1 Corinthians 13

I found this on another website. Author unknown, it would appear.

Even if I pack the Albert Hall with the power of my salvation message

Or my books require their own Amazonian warehouse

If the God Channel carries my healings back to back

And I make theology the sport of masses

Should I become the spider In the World Wide Web

And Google all for Jesus…but I have no love

Then I am like a dropped biscuit tin

In an empty kitchen

I am a like a bad busker in a windy street competing with a massed brass band.

And even if I can predict the future price of a billion stocks and shares

Or know the coming weather

If my wisdom knows not the limit of Oxbridge

Nor lacks the ears of those with power

If I know all the words of God for this our time

And shout them loud

…but I have no love I am nothing.

I am like a stain on the shirt

Of a crack addict

I am like a dandelion

Growing in the gutter

Of a derelict building

If I should sell my penthouse flat and

Give my widescreen TV to Oxfam

And if I walk into a war zone

Waving flags of peace

Or become the world’s best known eco-warrior

And single-handedly heal the ozone hole

And even if all this should cost my final breath…but I have no love

Then I am empty

Like the pockets of a gambler

Or the stomach

Of a starving child

Like a road laid

To nowhere

Like a life lived

For nothing


13 thoughts on “1 Corinthians 13

  1. It’s interesting to note some of the Christian celebrity sites that this has appeared on. Including, I believe, one of the top favourites for the first woman bishop in the C. of E. stakes.

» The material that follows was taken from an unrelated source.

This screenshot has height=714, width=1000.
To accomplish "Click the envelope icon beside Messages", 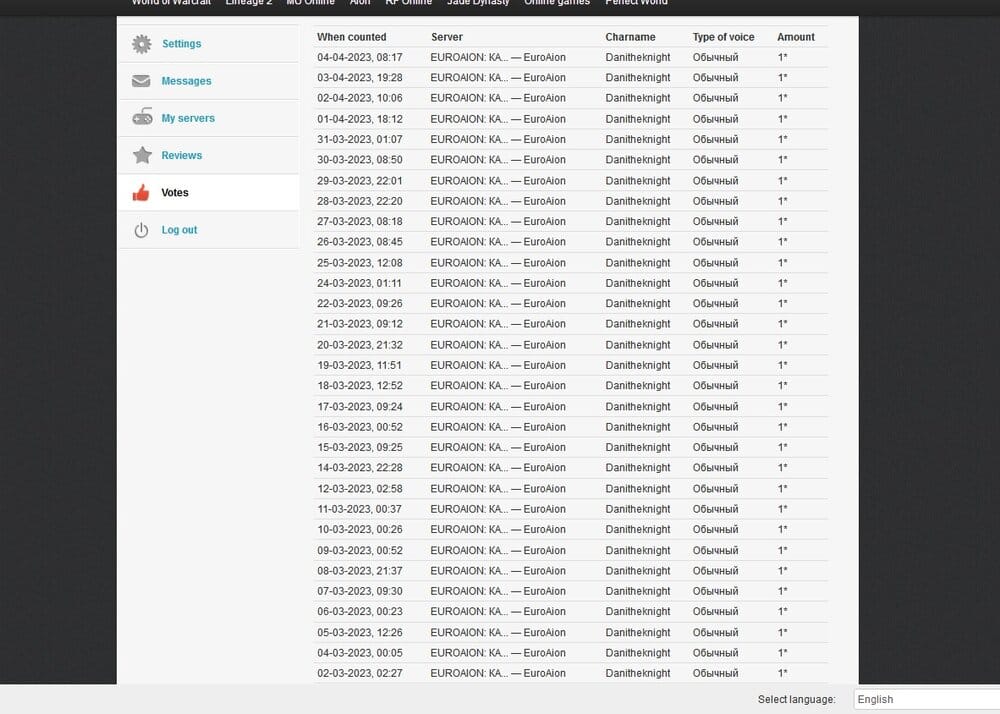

    Yes, I know I’m being bitchy, but tomorrow’s my last day as a priest and I hate the lot of them.

  2. Not really. Having stayed up all night, twice in the last three days, I wasn’t really there. Anyway, nobody knew I was leaving today (except the two readers) so there was no fuss. I just pointed out, before the blessing that it was my last day and left.

  3. I simply gave them the opportunity not to have to go through the hypocrisy of pretending they gave a damn. Sometimes we have to wipe the dust off our feet even when it means not getting a farewell collection and a cheap print of the church.

  4. Will you be called MadUsedtobeaPriest tomorrow? Wouldn’t want to fall foul of the Trades Descriptions Act, now, would you!

    • Well, if you had been paying attention you would have seen that I’ve gone for MadPriestX, which fits in with my cool, contemporary, blogging superhero image rather well.

      Coming soon to a fleapit near you: MadPriestX – The Movie.

      I’ll try to get you a walk on, agatha. You could play an adoring fan or summat like that.